Exact wording is needed for every line from the one holding "Task: Select the 顧客提案グループ (新設) box" to the end of the records below; write those lines out and omit the pictures.

Start of THE INPUT

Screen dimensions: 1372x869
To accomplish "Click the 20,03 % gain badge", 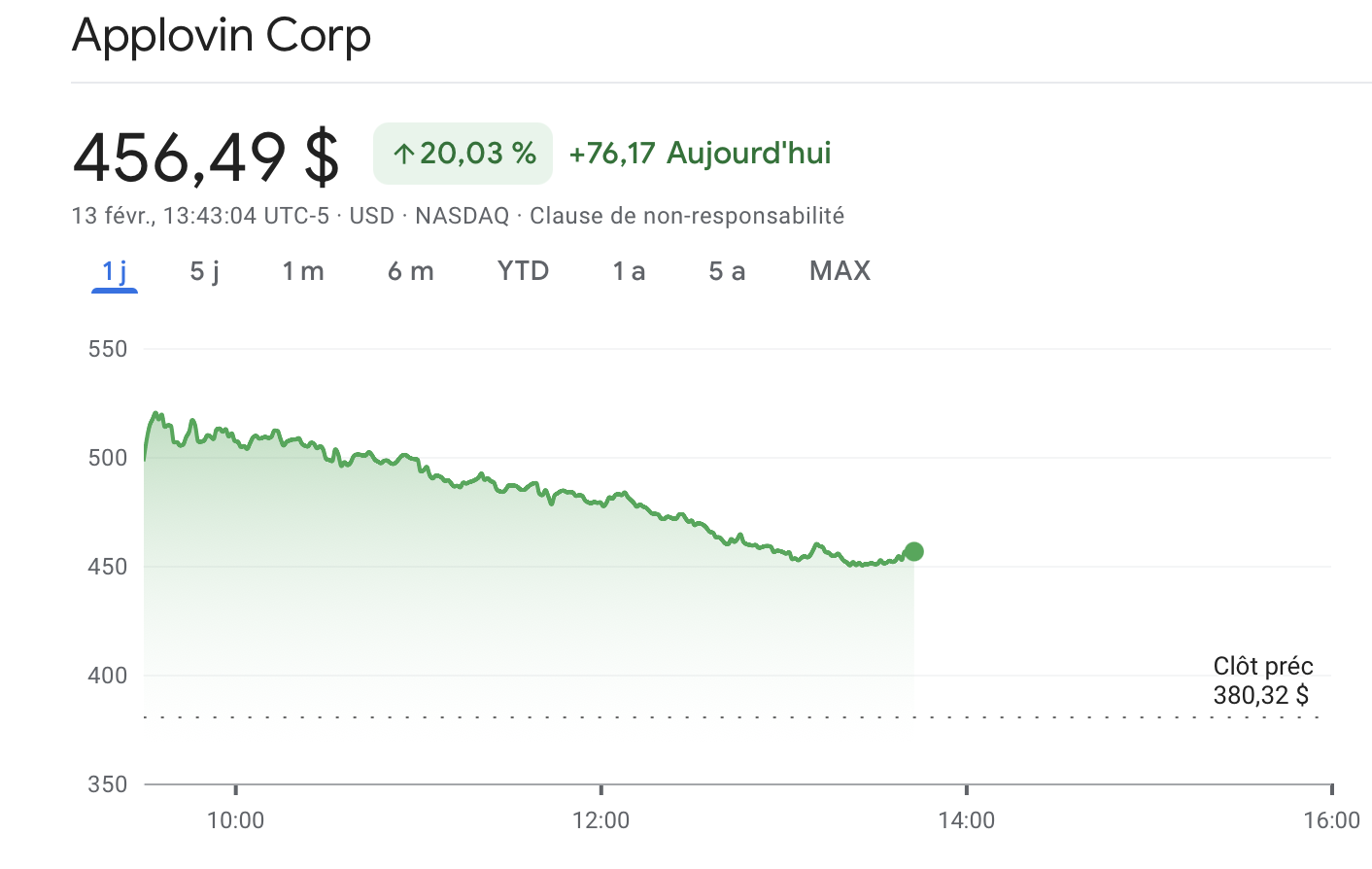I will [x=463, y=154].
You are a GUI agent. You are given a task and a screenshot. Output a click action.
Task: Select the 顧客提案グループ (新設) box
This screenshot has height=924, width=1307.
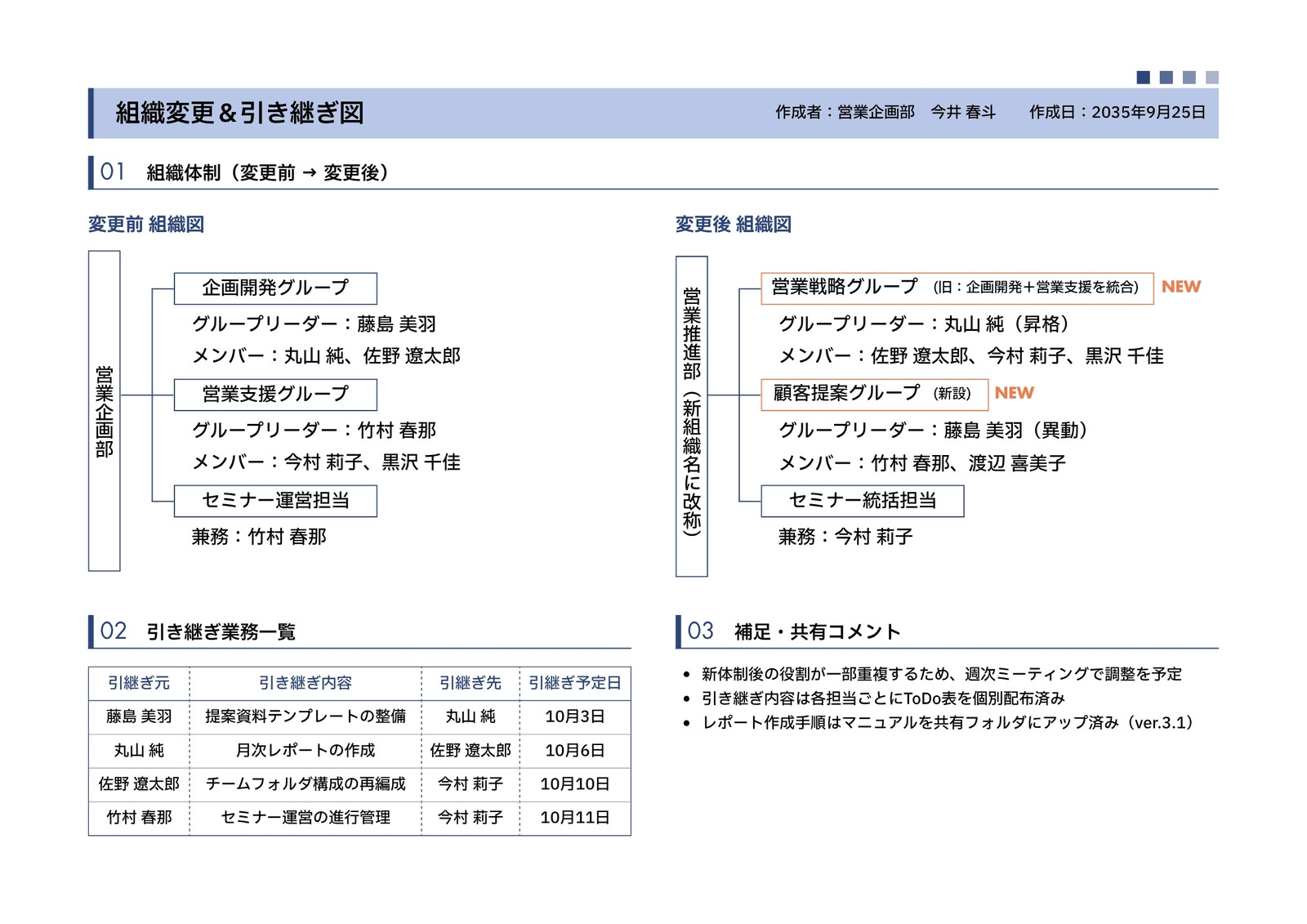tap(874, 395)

End of THE INPUT

→ **YOUR SOLUTION**:
Task: Select the 顧客提案グループ (新設) box
This screenshot has height=924, width=1307.
tap(874, 395)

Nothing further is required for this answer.